### Provided records

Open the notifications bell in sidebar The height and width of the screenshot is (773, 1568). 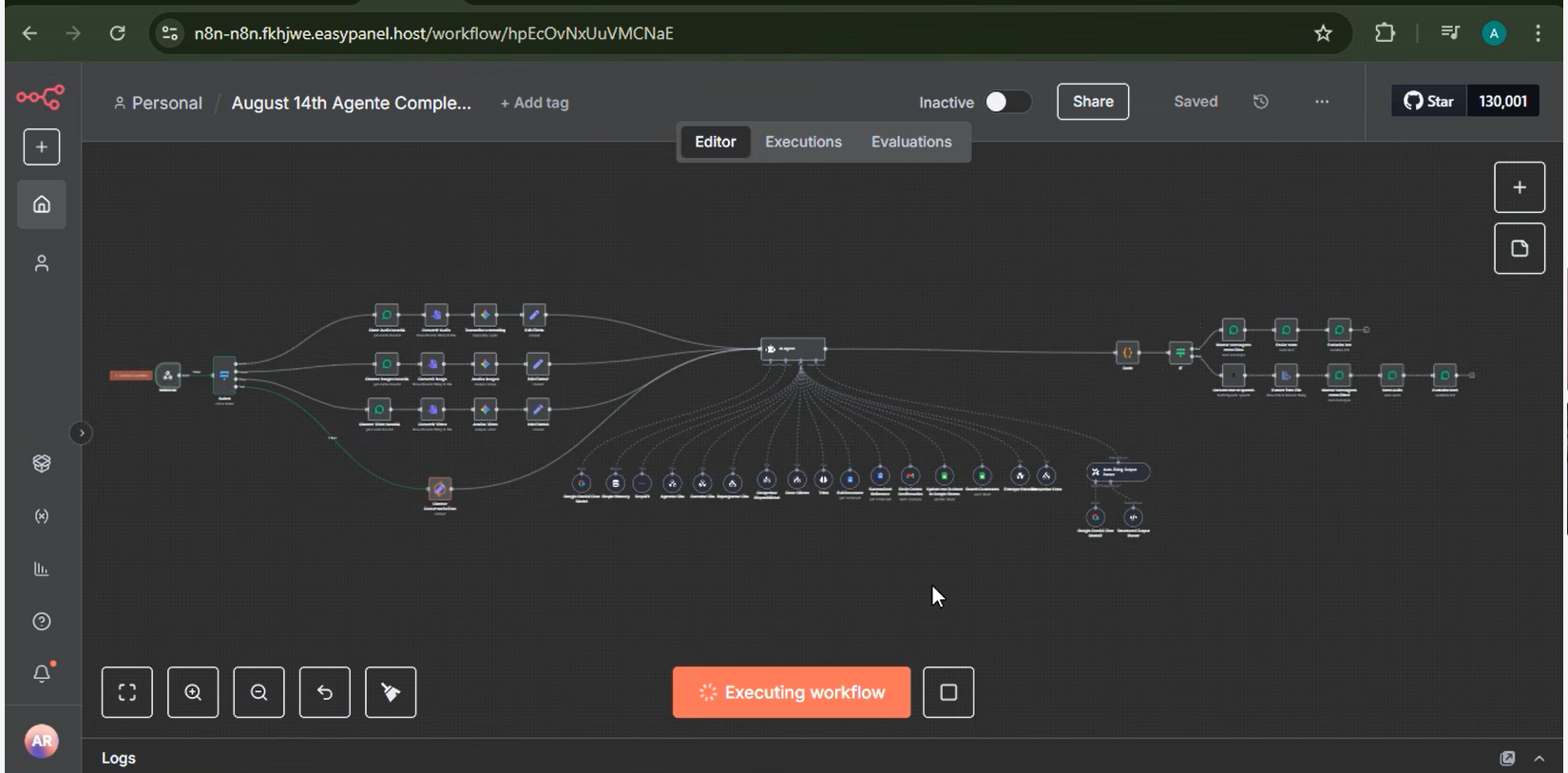pos(42,673)
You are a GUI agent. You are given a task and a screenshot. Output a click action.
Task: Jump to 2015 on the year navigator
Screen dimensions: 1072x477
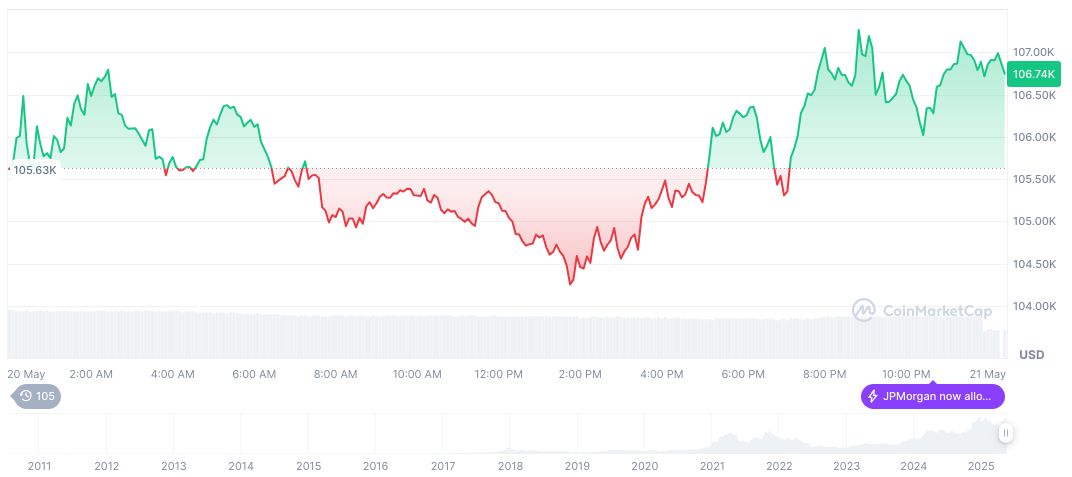308,466
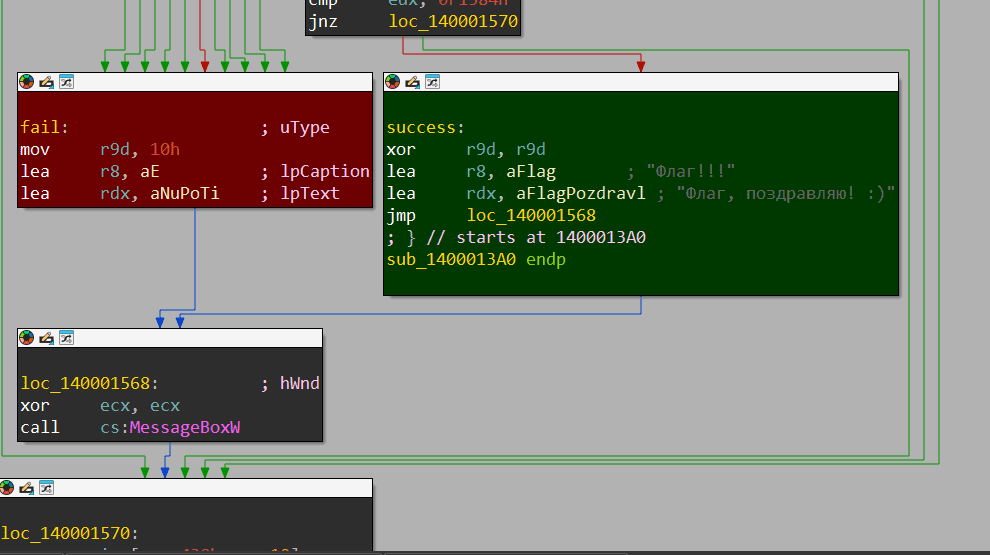Set node color for loc_140001568 block
Viewport: 990px width, 555px height.
point(27,338)
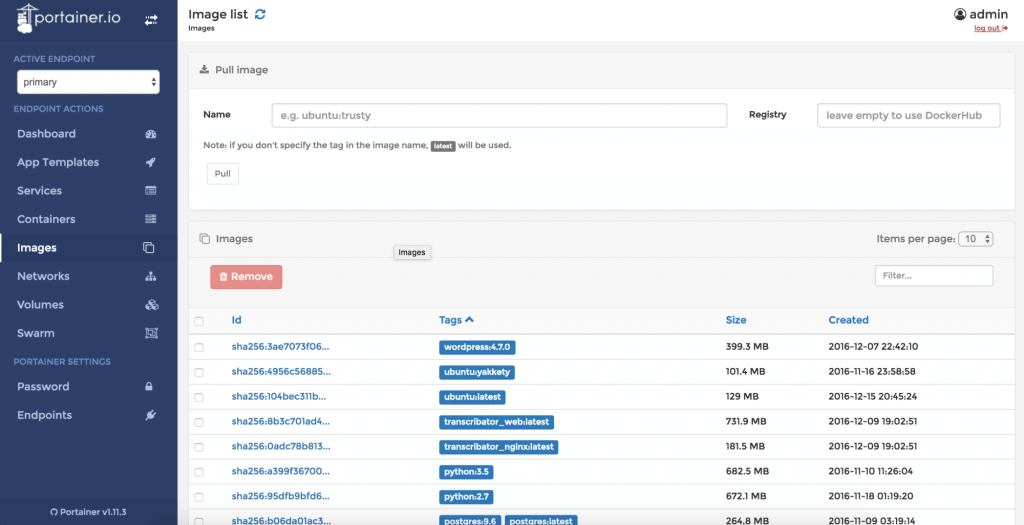Screen dimensions: 1024x525
Task: Click the Volumes cubes icon
Action: [x=151, y=305]
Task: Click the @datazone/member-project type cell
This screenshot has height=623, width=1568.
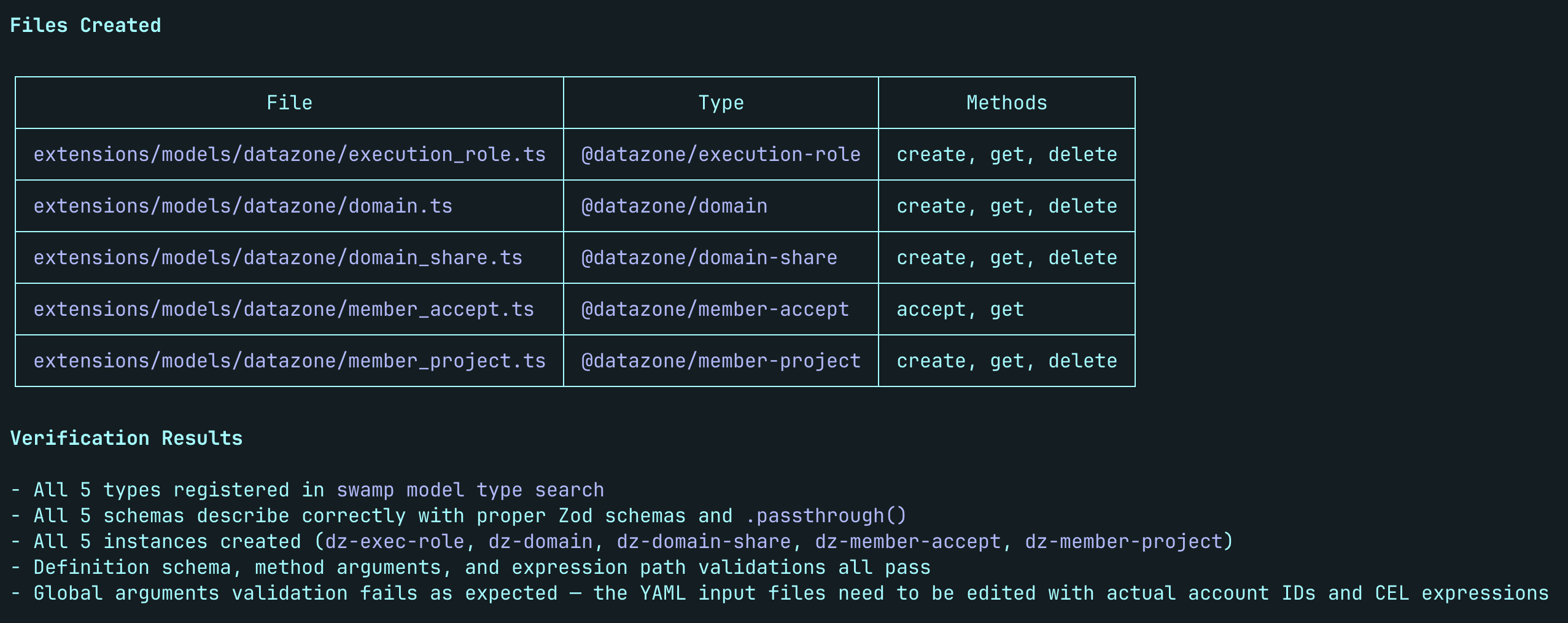Action: (721, 361)
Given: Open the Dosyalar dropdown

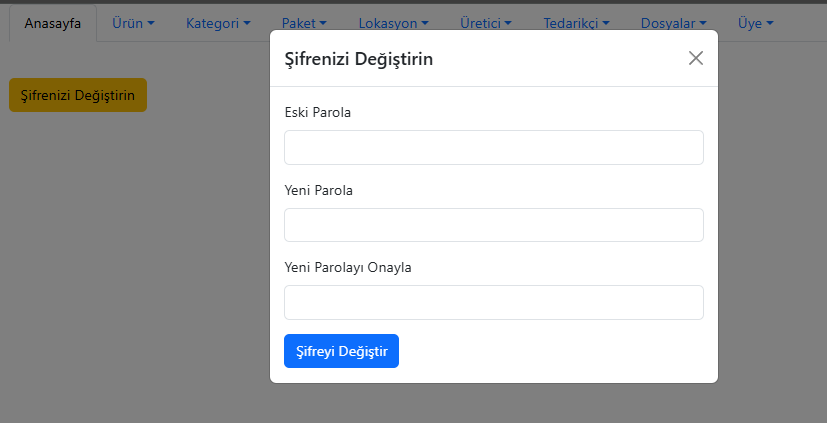Looking at the screenshot, I should pos(674,22).
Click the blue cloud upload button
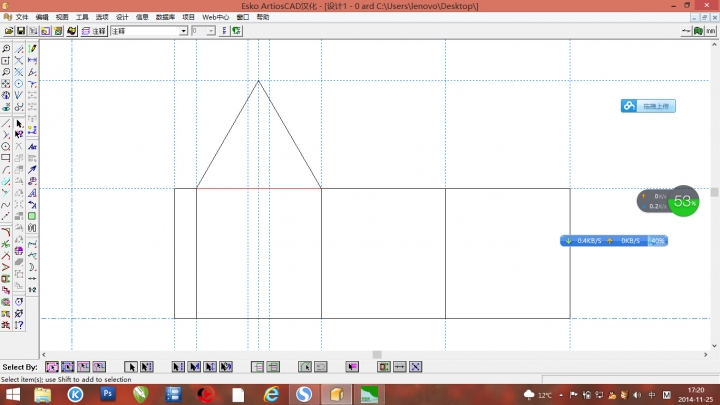 pos(648,106)
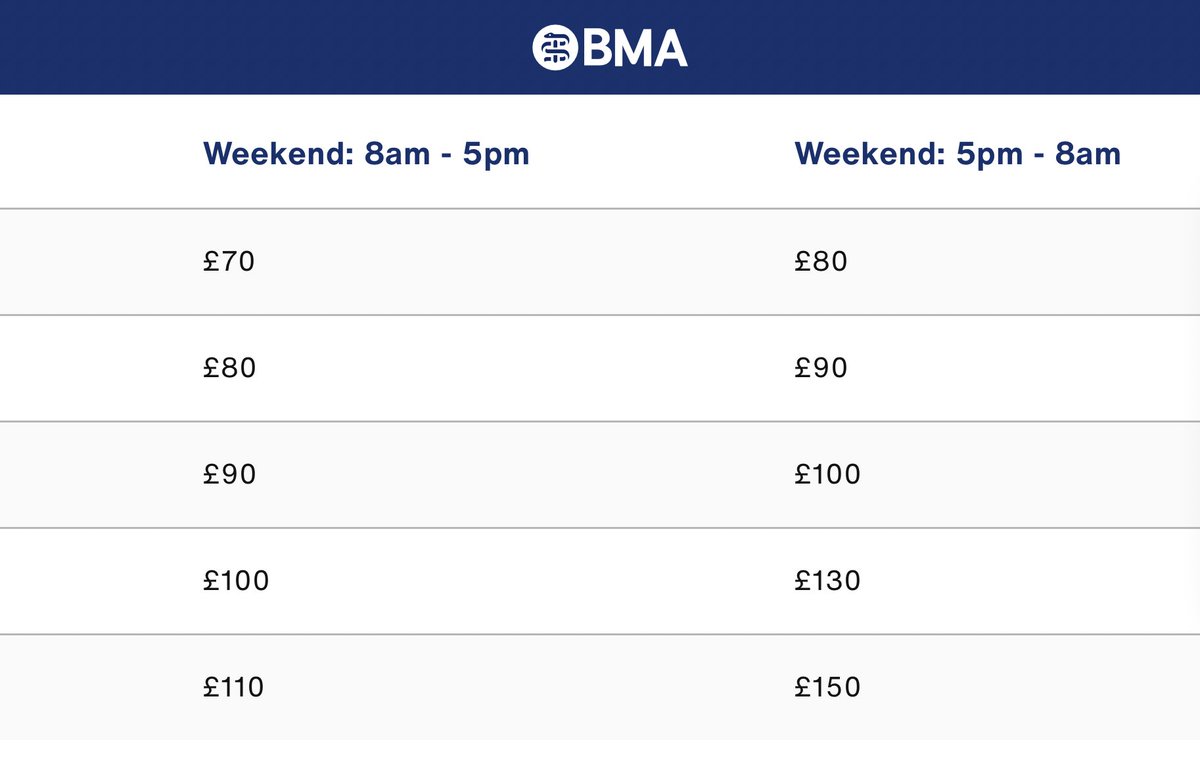Image resolution: width=1200 pixels, height=774 pixels.
Task: Click the BMA circular emblem icon
Action: tap(555, 47)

### Your instructions
Return exactly, with no pictures, each line from the one that contains "Task: Click the @datazone/member-project" through the end of the entries above, both ends included.

### Task solution
Task: Click the @datazone/member-project type cell
This screenshot has height=623, width=1568.
Action: (721, 361)
Given: Open the Dosyalar dropdown

Looking at the screenshot, I should pos(674,22).
Click the blue cloud upload button
 pos(648,106)
Image resolution: width=1200 pixels, height=774 pixels.
Task: Click the BMA circular emblem icon
Action: tap(555, 47)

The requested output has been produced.